Example of prenex normal form in Harrison's Handbook

Question

The following example appears in John Harrison's "Handbook of Practical Logic and Automated Reasoning", page 144.

The prenex normal form of $(\forall x. P(x) \lor R(y)) \implies \exists y,z. Q(y) \lor \lnot (\exists z. P(z) \land Q(z))$ is $\exists x. \forall z. \lnot P(x) \land \lnot R(y) \lor Q(x) \lor \lnot P(z) \lor \lnot Q(z)$.

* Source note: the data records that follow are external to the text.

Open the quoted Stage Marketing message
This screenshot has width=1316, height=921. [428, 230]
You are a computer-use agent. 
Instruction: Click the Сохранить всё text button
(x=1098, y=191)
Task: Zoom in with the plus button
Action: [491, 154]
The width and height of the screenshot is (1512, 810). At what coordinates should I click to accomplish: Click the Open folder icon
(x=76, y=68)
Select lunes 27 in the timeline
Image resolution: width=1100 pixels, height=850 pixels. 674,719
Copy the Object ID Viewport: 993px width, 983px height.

Is this correct? My naive understanding does not see how $Q(x)$ appeared in the result nor why the $\forall z.$ was not pulled out leaving unchanged $\land$.

Answer 1

Yes, it is correct.

In the RHS part $∃y,z.Q(y)∨¬(∃z.P(z)∧Q(z))$ the ∃z is useless; thus we have to remove it getting: $∃y(Q(y)∨∀z(¬P(z)∨¬Q(z)))$ which is equiv to:

$∃y∀z(Q(y)∨¬P(z)∨¬Q(z))$.

In the LHS part $(∀x.P(x)∨R(y))$ $y$ is free; thus we cannot rename it.

The complete formula is:

$\lnot (∀x.P(x)∨R(y)) \lor ∃x∀z(Q(x)∨¬P(z)∨¬Q(z))$,

and thus:

$∃x (\lnot P(x) \land \lnot R(y)) \lor ∃x∀z(Q(x)∨¬P(z)∨¬Q(z))$.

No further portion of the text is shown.